Distúrbios Hipertensivos na Gravidez: Fatores de Risco

HSR Cássia - Hospital São Sebastião de Cássia (MG) — Prova 2025

Enunciado

Os distúrbios hipertensivos na gravidez permanecem entre os problemas sem solução mais significativos e intrigantes em obstetrícia. Acomete em torno de 10% das mulheres e contribui muito para as taxas de morbidade e mortalidade maternas.
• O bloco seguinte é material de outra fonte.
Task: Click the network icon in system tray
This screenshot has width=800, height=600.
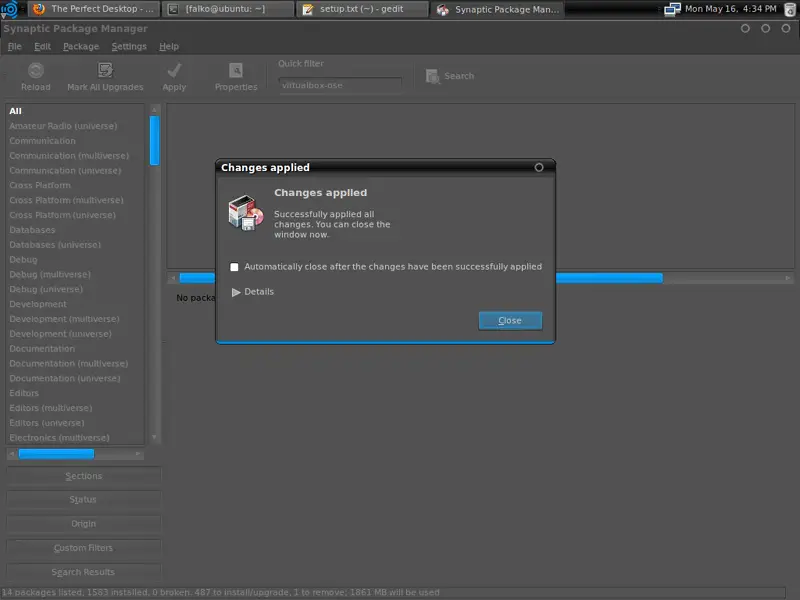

Sobre estes distúrbios está CORRETO afirmar:

Alternativas

  1. A) O conceito de hipertensão gestacional é o aumento da pressão arterial igual ou maior que 140×90mmHg, em qualquer fase da gestação, com proteinúria inferior a 300mg/24 horas.
  2. B) Pressão arterial sistólica maior ou igual a 160mmHg e creatinina menor que 0,9mg/dl são critérios de gravidade para a pré-eclâmpsia.
  3. C) A pré-eclâmpsia no nosso meio não sofre influências de raça, etnias ou genéticas.
  4. D) As pacientes mais velhas têm maior risco de hipertensão arterial crônica com préeclâmpsia sobreposta em relação as adolescentes, que têm risco maior de pré-eclâmpsia e hipertensão gestacional.

Pérola Clínica

Idade materna avançada → ↑ risco de HAS crônica com pré-eclâmpsia sobreposta.

Resumo-Chave

Pacientes com idade materna avançada (>35 anos) apresentam maior risco de desenvolver hipertensão arterial crônica e, consequentemente, pré-eclâmpsia sobreposta. Já as adolescentes têm maior risco de pré-eclâmpsia e hipertensão gestacional, refletindo diferentes perfis de risco.

Contexto Educacional

Os distúrbios hipertensivos na gravidez são um grupo heterogêneo de condições que afetam cerca de 10% das gestações, sendo uma das principais causas de morbimortalidade materna e perinatal. Compreendem a hipertensão gestacional, pré-eclâmpsia, eclâmpsia e hipertensão arterial crônica, com ou sem pré-eclâmpsia sobreposta. A fisiopatologia envolve disfunção endotelial e placentária, resultando em vasoconstrição e danos a múltiplos órgãos. A identificação dos fatores de risco é crucial para o manejo e a prevenção. A idade materna é um fator importante: pacientes mais velhas (geralmente acima de 35 anos) têm maior probabilidade de apresentar hipertensão arterial crônica preexistente, aumentando o risco de pré-eclâmpsia sobreposta. Em contraste, adolescentes e primigestas jovens têm um risco elevado de desenvolver pré-eclâmpsia e hipertensão gestacional, muitas vezes devido a uma primeira exposição à gravidez e imaturidade do sistema vascular. O manejo desses distúrbios exige monitoramento rigoroso da pressão arterial, avaliação da função renal e hepática, contagem de plaquetas e pesquisa de proteinúria. A pré-eclâmpsia é definida por hipertensão nova após 20 semanas de gestação, acompanhada de proteinúria ou sinais de disfunção de órgãos-alvo. O tratamento definitivo é o parto, mas o manejo expectante pode ser considerado em gestações pré-termo, com monitoramento cuidadoso e uso de anti-hipertensivos e sulfato de magnésio para prevenção de convulsões em casos graves.

Perguntas Frequentes

Quais são os principais distúrbios hipertensivos na gravidez?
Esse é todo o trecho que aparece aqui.